Waspadai Kebijakan Donald Trump

 

NERACA

 

Jakarta - Menteri Keuangan Sri Mulyani mengatakan akan mewaspadai apabila Presiden Amerika Serikat terpilih Donald Trump merealisasikan kebijakan proteksionisme di dalam negerinya. "Apabila Presiden Trump melakukan upaya proteksionisme yang kemudian menutup pasarnya maka ini juga perlu diwaspadai Indonesia. Maka nanti kami akan lihat saja tetapi secara umum Indonesia memiliki banyak pilihan market-market yang lain," katanya, seperti dikutip laman Antara, kemarin.

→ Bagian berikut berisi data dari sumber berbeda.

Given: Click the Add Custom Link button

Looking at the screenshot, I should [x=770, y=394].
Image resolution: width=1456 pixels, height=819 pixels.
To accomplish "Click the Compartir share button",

Mantan Direktur Pelaksana Bank Dunia itu menambahkan bahwa pihaknya akan terus mengamati kebijakan-kebijakan Donald Trump yang akan dilantik pada 20 Januari 2017 waktu setempat. Apabila Trump mengambil kebijakan fiskal untuk mendorong APBN menjadi motor infrastruktur maka ekonomi AS, lanjut dia, diprediksi akan lebih kuat sehingga permintaan barang dan jasa dari negeri Adi Daya itu akan meningkat. "Itu mungkin positif bagi Indonesia," imbuhnya.

Selain itu, kerja sama positif dari sisi prospek perekonomian di AS juga akan menjadi perhatian sebagai salah satu faktor yang bisa memberi pengaruh kepada Indonesia atau tidak sama sekali. Trump terkenal memiliki komentar kontroversial saat kampanye. Dia kondang dengan janji mendeportasi imigran, membangun tembok perbatasan antara Amerika Serikat dan Meksiko, mencegah kaum muslim masuk wilayah Amerika Serikat dan mengancam akan "meninggalkan sekutu-sekutunya".

Komentar kontroversial saat kampanye tersebut membuat masyarakat global khawatir termasuk ekonomi yang dilanda ketidakpastian. Trump, pengusaha properti berusia 70 tahun itu secara mengejutkan mengalahkan rivalnya dari Partai Demokrat, Hillary Clinton, dalam Pemilu 2016 Amerika Serikat dengan meraih 276 suara elektoral.

Namun begitu, bagi Direktur Eksekutif Center of Reform on Economics (CORE) Indonesia Mohammad Faisal, kebijakan perdagangan Amerika Serikat era Presiden Donald Trump yang berpeluang menjadi semakin protektif tidak akan terlalu memengaruhi kinerja ekspor Indonesia ke negara itu. Faisal menjelaskan selama ini AS memang menjadi mitra dagang utama Indonesia dengan nilai total perdagangan mencapai 19,27 miliar dolar AS sepanjang Januari hingga Oktober 2016.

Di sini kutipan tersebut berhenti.